• **Your objective**:
Your answer must hold only the lines below from the line containing "Task: Click the $270.00 price" through the line containing "Switch to the 外观 settings tab", each reproduced exactly.
───── Records to process ─────
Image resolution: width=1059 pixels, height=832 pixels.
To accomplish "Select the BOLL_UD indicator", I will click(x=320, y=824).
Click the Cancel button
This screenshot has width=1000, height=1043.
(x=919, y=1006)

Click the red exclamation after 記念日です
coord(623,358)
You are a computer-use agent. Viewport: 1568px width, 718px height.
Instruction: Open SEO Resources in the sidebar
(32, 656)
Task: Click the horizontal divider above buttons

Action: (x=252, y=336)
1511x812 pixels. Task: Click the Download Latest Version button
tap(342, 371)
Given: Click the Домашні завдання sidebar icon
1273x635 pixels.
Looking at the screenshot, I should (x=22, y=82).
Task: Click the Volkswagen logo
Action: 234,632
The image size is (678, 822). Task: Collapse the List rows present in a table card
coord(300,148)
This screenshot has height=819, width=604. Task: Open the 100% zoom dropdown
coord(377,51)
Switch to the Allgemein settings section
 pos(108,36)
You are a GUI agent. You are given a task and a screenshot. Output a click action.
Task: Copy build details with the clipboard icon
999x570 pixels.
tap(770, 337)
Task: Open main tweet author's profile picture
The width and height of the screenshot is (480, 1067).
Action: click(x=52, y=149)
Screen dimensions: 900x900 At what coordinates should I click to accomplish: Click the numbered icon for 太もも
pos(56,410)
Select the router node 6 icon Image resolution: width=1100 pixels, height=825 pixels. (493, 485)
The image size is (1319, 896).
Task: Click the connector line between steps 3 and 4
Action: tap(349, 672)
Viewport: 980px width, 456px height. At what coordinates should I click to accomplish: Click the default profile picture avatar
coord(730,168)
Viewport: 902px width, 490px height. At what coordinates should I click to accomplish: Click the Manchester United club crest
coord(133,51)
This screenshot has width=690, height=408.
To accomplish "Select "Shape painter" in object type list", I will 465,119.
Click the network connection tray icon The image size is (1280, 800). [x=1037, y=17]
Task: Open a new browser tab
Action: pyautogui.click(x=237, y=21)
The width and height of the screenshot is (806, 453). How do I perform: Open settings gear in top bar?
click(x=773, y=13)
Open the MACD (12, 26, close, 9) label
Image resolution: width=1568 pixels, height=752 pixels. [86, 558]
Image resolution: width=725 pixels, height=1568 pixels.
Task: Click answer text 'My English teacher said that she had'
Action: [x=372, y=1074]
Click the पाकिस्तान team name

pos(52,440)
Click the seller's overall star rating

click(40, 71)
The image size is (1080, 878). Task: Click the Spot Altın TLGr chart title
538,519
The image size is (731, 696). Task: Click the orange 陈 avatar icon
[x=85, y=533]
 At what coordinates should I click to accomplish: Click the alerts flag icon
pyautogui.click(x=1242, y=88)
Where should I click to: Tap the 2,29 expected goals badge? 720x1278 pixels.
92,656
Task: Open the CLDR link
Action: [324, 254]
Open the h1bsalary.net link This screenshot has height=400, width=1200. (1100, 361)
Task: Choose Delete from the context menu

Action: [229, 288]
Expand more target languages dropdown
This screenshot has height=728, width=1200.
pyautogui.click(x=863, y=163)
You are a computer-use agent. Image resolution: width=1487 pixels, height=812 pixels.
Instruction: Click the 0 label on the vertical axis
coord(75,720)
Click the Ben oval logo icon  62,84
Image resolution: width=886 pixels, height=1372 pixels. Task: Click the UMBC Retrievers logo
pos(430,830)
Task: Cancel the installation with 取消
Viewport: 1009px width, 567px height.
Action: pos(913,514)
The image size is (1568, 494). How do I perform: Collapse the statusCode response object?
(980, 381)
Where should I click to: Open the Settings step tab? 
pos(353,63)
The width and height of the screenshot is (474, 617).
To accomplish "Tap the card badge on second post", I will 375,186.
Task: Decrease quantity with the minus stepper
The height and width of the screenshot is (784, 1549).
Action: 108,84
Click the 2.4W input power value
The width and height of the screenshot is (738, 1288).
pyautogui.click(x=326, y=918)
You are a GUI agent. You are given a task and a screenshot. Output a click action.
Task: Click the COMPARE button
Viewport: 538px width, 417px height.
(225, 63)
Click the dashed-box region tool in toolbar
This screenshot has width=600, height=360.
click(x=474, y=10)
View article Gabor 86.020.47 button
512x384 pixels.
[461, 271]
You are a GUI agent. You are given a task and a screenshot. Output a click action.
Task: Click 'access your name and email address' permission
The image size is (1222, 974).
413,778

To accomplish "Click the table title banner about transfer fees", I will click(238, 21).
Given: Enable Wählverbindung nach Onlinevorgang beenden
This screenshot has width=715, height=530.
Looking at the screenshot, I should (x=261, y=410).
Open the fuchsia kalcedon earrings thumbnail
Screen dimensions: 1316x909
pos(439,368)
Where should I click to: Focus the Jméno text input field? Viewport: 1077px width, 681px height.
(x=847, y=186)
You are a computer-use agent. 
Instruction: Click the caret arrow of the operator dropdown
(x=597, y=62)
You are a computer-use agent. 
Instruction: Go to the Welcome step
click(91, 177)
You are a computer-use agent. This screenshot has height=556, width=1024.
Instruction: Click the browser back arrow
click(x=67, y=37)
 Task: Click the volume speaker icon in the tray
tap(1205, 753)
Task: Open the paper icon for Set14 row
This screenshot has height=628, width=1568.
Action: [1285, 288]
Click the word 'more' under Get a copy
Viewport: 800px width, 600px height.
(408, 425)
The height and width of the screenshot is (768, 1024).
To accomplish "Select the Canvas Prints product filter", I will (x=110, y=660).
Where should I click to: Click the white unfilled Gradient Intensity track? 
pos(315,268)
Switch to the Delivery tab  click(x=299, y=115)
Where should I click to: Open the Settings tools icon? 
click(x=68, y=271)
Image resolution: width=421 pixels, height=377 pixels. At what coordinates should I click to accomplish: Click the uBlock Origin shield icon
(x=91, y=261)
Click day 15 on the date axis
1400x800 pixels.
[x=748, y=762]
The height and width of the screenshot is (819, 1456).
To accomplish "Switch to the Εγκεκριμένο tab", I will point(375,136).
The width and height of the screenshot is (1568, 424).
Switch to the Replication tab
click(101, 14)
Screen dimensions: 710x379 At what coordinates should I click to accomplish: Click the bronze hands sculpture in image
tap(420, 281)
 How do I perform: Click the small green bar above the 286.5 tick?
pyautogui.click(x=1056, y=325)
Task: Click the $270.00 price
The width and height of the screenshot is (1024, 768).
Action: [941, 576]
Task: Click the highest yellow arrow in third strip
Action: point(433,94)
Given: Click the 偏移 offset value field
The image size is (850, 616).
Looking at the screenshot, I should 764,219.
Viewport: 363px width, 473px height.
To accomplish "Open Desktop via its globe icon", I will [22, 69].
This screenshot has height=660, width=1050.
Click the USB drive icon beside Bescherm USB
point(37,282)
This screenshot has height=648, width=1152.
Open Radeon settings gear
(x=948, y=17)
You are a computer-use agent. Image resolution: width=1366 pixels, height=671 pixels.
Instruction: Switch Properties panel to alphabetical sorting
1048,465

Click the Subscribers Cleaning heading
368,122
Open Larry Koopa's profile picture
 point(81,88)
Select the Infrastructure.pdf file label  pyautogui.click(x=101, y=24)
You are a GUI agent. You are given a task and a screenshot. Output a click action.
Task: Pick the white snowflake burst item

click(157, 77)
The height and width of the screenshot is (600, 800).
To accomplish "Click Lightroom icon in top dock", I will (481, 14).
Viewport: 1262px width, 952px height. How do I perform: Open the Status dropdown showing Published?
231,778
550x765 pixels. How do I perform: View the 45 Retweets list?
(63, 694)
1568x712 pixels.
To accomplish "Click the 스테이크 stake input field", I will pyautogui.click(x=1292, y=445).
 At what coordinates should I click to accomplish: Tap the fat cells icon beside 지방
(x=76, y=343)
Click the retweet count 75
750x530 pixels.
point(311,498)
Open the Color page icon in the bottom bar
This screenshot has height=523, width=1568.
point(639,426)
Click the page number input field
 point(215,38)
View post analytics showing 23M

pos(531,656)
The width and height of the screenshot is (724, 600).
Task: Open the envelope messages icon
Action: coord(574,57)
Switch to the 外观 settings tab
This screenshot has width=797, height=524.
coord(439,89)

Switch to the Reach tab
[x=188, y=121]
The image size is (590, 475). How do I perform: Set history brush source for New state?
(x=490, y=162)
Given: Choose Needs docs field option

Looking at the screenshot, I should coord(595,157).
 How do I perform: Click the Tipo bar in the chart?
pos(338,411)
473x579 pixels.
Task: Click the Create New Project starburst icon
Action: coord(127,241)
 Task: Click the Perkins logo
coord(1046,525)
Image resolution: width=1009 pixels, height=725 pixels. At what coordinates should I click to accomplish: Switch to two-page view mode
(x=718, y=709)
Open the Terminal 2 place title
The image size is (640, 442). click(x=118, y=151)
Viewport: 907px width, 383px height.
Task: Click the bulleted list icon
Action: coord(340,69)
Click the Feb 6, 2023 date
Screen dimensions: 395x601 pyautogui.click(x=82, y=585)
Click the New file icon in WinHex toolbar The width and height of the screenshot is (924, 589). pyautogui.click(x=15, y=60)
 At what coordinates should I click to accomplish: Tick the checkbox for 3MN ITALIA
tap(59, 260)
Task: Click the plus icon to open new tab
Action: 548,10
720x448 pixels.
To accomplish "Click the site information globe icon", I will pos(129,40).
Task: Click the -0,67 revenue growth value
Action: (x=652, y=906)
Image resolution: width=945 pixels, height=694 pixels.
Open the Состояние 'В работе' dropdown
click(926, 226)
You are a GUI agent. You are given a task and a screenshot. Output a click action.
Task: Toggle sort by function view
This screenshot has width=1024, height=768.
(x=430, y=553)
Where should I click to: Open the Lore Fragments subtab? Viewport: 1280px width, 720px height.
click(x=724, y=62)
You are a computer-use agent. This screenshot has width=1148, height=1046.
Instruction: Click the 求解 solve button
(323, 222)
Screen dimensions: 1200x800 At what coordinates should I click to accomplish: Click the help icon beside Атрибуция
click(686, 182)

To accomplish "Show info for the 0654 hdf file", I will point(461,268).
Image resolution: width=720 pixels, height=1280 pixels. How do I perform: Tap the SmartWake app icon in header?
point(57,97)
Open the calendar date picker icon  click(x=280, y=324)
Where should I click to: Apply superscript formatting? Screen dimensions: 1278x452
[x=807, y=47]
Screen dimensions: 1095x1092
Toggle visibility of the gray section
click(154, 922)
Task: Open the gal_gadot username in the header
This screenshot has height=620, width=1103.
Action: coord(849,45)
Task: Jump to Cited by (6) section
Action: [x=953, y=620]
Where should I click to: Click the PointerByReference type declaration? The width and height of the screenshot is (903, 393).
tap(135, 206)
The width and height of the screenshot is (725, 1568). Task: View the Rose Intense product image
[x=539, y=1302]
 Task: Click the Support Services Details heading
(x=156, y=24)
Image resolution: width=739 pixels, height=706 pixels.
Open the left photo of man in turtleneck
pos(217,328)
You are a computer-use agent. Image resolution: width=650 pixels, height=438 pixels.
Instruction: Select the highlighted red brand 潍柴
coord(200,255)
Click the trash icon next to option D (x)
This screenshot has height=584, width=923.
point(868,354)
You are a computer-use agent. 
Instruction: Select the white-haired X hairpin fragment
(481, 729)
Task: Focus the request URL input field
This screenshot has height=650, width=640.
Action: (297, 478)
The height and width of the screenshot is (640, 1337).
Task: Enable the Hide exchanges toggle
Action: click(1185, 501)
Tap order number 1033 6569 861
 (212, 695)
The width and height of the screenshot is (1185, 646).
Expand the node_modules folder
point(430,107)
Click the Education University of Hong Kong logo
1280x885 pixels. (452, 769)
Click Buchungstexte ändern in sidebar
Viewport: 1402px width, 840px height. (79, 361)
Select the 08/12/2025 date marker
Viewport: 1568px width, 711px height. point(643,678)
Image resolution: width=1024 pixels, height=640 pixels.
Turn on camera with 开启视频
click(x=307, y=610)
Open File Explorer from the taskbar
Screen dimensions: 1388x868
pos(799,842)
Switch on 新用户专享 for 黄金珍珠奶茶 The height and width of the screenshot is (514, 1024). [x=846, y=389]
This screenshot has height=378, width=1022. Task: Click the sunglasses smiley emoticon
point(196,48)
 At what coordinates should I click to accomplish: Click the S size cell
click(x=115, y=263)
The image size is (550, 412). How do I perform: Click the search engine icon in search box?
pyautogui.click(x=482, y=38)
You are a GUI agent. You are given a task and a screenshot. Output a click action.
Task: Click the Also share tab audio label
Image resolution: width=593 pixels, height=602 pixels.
─────
• **Result for this task**:
Task: Click the $270.00 price
The width and height of the screenshot is (1024, 768).
Action: [941, 576]
Task: Click the highest yellow arrow in third strip
Action: point(433,94)
Given: Click the 偏移 offset value field
The image size is (850, 616).
Looking at the screenshot, I should 764,219.
Viewport: 363px width, 473px height.
To accomplish "Open Desktop via its globe icon", I will [22, 69].
This screenshot has height=660, width=1050.
Click the USB drive icon beside Bescherm USB
point(37,282)
This screenshot has height=648, width=1152.
Open Radeon settings gear
(x=948, y=17)
You are a computer-use agent. Image resolution: width=1366 pixels, height=671 pixels.
Instruction: Switch Properties panel to alphabetical sorting
1048,465

Click the Subscribers Cleaning heading
368,122
Open Larry Koopa's profile picture
 point(81,88)
Select the Infrastructure.pdf file label  pyautogui.click(x=101, y=24)
You are a GUI agent. You are given a task and a screenshot. Output a click action.
Task: Pick the white snowflake burst item

click(157, 77)
The height and width of the screenshot is (600, 800).
To accomplish "Click Lightroom icon in top dock", I will (481, 14).
Viewport: 1262px width, 952px height. How do I perform: Open the Status dropdown showing Published?
231,778
550x765 pixels. How do I perform: View the 45 Retweets list?
(63, 694)
1568x712 pixels.
To accomplish "Click the 스테이크 stake input field", I will pyautogui.click(x=1292, y=445).
 At what coordinates should I click to accomplish: Tap the fat cells icon beside 지방
(x=76, y=343)
Click the retweet count 75
750x530 pixels.
point(311,498)
Open the Color page icon in the bottom bar
This screenshot has height=523, width=1568.
point(639,426)
Click the page number input field
 point(215,38)
View post analytics showing 23M

pos(531,656)
The width and height of the screenshot is (724, 600).
Task: Open the envelope messages icon
Action: coord(574,57)
Switch to the 外观 settings tab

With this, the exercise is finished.